Methods: Individual phone interviews were conducted with child welfare supervisors (n= 16) and administrators (n=6) responsible for implementing a new trauma-informed case planning approach in a Midwestern state. Participants were randomly sampled from rural and urban regions, had participated in training on the trauma-informed initiative, and were supervising or overseeing the implementation of the initiative. A semi-structured interview guide was created with specific attention to organization drivers. Interviews were audio-recorded, transcribed, coded, and analyzed using modified analytic induction (Bogdan & Biklen, 1998). To support trustworthiness of the results, researchers used peer debriefing, regular team meetings, negative case analysis, and member checking.
Results: Several key themes emerged about organization drivers as facilitators and barriers of effective implementation. System intervention: Supervisors reported feeling supported by administrators, identifying the need for intra-agency collaboration in large-scale initiatives. Participants also described a sense of responsibility to ensure support, structure, and accountability for frontline workers. While administrators identified external champions, supervisors were less aware of efforts to promote the initiative at the community and state levels. Facilitative administration: Participants described many obstacles to trying to eliminate barriers for frontline practice. Despite communication across various levels of the agency, supervisors saw enthusiasm and emphasis on the initiative wane over time. Supervisors also expressed frustration with needing to hold caseloads as this dramatically limited their time for providing direct support to frontline workers. Decision support data system: Participants spoke favorably of newly-implemented technology-based tools that supported high-quality practice. They identified electronic “practice tips” as helpful for decision-making and ongoing case planning. Additionally, new electronic supervision logs were seen as a meaningful tool to enhance supervisor-worker relationships and guide effective case planning.

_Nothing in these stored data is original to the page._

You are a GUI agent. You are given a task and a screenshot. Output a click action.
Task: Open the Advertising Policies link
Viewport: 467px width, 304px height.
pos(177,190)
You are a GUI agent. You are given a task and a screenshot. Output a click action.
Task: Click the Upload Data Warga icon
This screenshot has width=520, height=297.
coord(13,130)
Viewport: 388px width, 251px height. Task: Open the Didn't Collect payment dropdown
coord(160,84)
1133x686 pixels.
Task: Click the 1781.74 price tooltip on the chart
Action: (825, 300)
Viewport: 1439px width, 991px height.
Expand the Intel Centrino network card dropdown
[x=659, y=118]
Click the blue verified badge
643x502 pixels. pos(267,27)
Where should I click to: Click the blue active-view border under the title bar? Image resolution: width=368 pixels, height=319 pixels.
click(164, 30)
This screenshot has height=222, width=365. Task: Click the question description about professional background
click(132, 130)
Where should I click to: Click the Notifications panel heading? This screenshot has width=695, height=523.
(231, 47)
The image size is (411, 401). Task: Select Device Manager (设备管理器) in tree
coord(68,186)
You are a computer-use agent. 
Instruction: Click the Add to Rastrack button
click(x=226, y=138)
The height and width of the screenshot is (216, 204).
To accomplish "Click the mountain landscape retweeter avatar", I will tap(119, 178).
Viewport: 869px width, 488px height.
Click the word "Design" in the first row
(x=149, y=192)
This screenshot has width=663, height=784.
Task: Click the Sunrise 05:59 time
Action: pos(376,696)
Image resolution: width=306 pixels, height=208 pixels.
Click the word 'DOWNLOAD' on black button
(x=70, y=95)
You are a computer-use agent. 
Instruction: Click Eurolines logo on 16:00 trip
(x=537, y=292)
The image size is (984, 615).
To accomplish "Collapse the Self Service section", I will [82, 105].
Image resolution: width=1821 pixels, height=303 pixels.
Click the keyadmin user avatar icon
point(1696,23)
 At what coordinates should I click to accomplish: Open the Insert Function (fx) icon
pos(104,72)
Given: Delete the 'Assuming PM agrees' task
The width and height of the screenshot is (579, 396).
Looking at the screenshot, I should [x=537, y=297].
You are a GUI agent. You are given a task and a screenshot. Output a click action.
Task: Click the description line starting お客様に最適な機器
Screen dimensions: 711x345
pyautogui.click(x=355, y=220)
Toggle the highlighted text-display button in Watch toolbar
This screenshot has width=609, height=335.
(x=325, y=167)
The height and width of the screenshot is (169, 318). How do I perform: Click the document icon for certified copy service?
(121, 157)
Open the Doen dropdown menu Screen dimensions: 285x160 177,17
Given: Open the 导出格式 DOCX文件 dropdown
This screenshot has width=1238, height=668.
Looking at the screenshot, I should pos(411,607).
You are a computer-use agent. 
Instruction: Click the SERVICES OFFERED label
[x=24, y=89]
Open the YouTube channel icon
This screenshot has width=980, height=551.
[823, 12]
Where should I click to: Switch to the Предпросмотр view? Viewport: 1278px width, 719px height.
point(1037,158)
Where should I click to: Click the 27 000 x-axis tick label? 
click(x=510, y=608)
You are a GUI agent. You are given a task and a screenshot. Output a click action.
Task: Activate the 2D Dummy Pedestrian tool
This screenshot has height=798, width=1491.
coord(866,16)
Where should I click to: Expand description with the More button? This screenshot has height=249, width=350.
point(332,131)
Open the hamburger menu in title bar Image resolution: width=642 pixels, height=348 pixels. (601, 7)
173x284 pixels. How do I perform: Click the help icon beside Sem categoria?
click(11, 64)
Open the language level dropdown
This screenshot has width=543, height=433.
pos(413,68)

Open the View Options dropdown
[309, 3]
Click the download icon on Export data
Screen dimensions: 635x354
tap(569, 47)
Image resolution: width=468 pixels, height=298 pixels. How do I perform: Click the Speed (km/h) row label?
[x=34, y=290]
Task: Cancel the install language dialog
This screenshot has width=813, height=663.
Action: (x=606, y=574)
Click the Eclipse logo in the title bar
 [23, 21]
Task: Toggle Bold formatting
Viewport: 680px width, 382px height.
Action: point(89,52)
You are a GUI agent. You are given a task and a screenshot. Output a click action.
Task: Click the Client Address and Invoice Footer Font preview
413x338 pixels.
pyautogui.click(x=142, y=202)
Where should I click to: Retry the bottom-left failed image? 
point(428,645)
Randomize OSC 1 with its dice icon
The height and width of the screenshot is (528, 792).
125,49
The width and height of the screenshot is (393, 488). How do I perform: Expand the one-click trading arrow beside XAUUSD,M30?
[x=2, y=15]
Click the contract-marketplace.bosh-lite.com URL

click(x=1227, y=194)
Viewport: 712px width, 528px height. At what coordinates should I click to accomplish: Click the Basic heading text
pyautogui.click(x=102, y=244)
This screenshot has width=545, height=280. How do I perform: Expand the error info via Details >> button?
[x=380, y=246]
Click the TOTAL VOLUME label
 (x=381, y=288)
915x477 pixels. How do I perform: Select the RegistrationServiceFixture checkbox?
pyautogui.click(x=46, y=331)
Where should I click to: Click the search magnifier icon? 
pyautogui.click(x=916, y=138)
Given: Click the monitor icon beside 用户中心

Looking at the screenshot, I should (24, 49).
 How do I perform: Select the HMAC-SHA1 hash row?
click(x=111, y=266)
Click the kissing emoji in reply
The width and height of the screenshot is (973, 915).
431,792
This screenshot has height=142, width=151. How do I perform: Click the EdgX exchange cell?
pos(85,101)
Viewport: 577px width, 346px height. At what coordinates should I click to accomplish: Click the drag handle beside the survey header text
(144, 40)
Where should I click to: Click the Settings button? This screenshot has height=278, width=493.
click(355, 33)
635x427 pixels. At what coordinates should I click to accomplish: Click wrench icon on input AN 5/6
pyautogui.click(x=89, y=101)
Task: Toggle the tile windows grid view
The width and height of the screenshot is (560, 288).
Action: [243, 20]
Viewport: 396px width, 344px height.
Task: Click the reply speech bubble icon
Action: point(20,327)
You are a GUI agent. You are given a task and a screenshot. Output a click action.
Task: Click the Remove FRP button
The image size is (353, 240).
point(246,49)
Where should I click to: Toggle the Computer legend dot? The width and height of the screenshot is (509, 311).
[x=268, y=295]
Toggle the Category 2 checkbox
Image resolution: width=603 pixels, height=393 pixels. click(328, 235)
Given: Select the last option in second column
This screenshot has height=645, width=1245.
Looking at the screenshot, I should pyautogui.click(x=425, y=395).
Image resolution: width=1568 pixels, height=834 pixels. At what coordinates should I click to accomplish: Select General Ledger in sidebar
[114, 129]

Conclusion: This study contributes to the child welfare implementation literature by identifying the unique perspectives of supervisors and administrators implementing a large-scale trauma- informed data-driven case planning approach within a state child welfare system. Through an organization driver lens, shared and distinctive perspectives of supervisor and administrator were identified. Future implementations should carefully consider the various organization drivers that contribute to or impede the success of a large-scale efforts to improve child welfare practice. Although there is not one ideal strategy to implement new practices within child welfare systems, informing the process may positively affect outcomes for the children and families served.